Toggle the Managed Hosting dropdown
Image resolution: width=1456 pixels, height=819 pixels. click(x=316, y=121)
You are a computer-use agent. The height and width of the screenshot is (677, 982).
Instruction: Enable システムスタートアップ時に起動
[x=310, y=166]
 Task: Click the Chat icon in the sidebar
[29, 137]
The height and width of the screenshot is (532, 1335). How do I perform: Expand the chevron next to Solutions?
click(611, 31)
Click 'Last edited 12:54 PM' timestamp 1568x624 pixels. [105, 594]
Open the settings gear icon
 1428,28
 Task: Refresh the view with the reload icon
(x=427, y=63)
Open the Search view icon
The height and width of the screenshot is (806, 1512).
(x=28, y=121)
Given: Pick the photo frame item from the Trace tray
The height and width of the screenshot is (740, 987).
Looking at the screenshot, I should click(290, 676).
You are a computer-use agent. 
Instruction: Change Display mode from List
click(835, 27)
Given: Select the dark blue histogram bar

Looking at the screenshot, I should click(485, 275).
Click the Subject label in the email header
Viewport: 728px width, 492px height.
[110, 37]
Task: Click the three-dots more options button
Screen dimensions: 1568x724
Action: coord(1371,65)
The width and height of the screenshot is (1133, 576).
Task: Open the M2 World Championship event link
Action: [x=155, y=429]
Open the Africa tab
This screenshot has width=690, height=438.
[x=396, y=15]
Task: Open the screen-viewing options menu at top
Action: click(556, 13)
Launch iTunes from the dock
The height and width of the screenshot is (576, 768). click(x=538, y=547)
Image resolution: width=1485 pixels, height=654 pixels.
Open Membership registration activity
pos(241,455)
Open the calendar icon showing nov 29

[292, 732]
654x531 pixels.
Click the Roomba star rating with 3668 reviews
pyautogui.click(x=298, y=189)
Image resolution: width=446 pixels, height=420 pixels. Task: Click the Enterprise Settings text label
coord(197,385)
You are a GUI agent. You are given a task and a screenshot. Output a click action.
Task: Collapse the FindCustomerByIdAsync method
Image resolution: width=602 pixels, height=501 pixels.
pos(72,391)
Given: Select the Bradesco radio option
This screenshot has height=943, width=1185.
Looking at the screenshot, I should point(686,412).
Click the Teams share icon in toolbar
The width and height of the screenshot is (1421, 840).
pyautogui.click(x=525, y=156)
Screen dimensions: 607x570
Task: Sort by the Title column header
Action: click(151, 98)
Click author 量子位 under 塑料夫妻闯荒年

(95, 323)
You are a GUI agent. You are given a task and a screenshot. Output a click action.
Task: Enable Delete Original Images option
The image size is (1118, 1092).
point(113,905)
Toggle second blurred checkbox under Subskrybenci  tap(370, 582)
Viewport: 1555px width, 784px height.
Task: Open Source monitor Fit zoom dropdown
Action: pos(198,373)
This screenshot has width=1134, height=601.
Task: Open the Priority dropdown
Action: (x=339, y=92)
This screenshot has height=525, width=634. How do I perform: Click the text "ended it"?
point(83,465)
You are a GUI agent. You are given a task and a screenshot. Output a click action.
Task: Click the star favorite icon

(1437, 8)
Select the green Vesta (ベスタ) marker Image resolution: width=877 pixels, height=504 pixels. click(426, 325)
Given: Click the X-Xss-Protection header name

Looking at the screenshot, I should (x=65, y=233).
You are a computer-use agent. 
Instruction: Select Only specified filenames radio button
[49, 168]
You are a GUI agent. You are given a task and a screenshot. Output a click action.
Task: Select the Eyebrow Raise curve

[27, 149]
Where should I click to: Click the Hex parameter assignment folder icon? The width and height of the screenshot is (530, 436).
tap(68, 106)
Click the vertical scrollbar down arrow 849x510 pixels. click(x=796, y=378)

• WORK ITEM: Repeat the material above exactly.

• FINISHED TASK:
Toggle the Managed Hosting dropdown
Image resolution: width=1456 pixels, height=819 pixels. click(x=316, y=121)
You are a computer-use agent. The height and width of the screenshot is (677, 982).
Instruction: Enable システムスタートアップ時に起動
[x=310, y=166]
 Task: Click the Chat icon in the sidebar
[29, 137]
The height and width of the screenshot is (532, 1335). How do I perform: Expand the chevron next to Solutions?
click(611, 31)
Click 'Last edited 12:54 PM' timestamp 1568x624 pixels. [105, 594]
Open the settings gear icon
 1428,28
 Task: Refresh the view with the reload icon
(x=427, y=63)
Open the Search view icon
The height and width of the screenshot is (806, 1512).
(x=28, y=121)
Given: Pick the photo frame item from the Trace tray
The height and width of the screenshot is (740, 987).
Looking at the screenshot, I should click(290, 676).
You are a computer-use agent. 
Instruction: Change Display mode from List
click(835, 27)
Given: Select the dark blue histogram bar

Looking at the screenshot, I should click(485, 275).
Click the Subject label in the email header
Viewport: 728px width, 492px height.
[110, 37]
Task: Click the three-dots more options button
Screen dimensions: 1568x724
Action: coord(1371,65)
The width and height of the screenshot is (1133, 576).
Task: Open the M2 World Championship event link
Action: [x=155, y=429]
Open the Africa tab
This screenshot has width=690, height=438.
[x=396, y=15]
Task: Open the screen-viewing options menu at top
Action: click(556, 13)
Launch iTunes from the dock
The height and width of the screenshot is (576, 768). click(x=538, y=547)
Image resolution: width=1485 pixels, height=654 pixels.
Open Membership registration activity
pos(241,455)
Open the calendar icon showing nov 29

[292, 732]
654x531 pixels.
Click the Roomba star rating with 3668 reviews
pyautogui.click(x=298, y=189)
Image resolution: width=446 pixels, height=420 pixels. Task: Click the Enterprise Settings text label
coord(197,385)
You are a GUI agent. You are given a task and a screenshot. Output a click action.
Task: Collapse the FindCustomerByIdAsync method
Image resolution: width=602 pixels, height=501 pixels.
pos(72,391)
Given: Select the Bradesco radio option
This screenshot has height=943, width=1185.
Looking at the screenshot, I should point(686,412).
Click the Teams share icon in toolbar
The width and height of the screenshot is (1421, 840).
pyautogui.click(x=525, y=156)
Screen dimensions: 607x570
Task: Sort by the Title column header
Action: click(151, 98)
Click author 量子位 under 塑料夫妻闯荒年

(95, 323)
You are a GUI agent. You are given a task and a screenshot. Output a click action.
Task: Enable Delete Original Images option
The image size is (1118, 1092).
point(113,905)
Toggle second blurred checkbox under Subskrybenci  tap(370, 582)
Viewport: 1555px width, 784px height.
Task: Open Source monitor Fit zoom dropdown
Action: pos(198,373)
This screenshot has width=1134, height=601.
Task: Open the Priority dropdown
Action: (x=339, y=92)
This screenshot has height=525, width=634. How do I perform: Click the text "ended it"?
point(83,465)
You are a GUI agent. You are given a task and a screenshot. Output a click action.
Task: Click the star favorite icon

(1437, 8)
Select the green Vesta (ベスタ) marker Image resolution: width=877 pixels, height=504 pixels. click(426, 325)
Given: Click the X-Xss-Protection header name

Looking at the screenshot, I should (x=65, y=233).
You are a computer-use agent. 
Instruction: Select Only specified filenames radio button
[49, 168]
You are a GUI agent. You are given a task and a screenshot. Output a click action.
Task: Select the Eyebrow Raise curve

[27, 149]
Where should I click to: Click the Hex parameter assignment folder icon? The width and height of the screenshot is (530, 436).
tap(68, 106)
Click the vertical scrollbar down arrow 849x510 pixels. click(x=796, y=378)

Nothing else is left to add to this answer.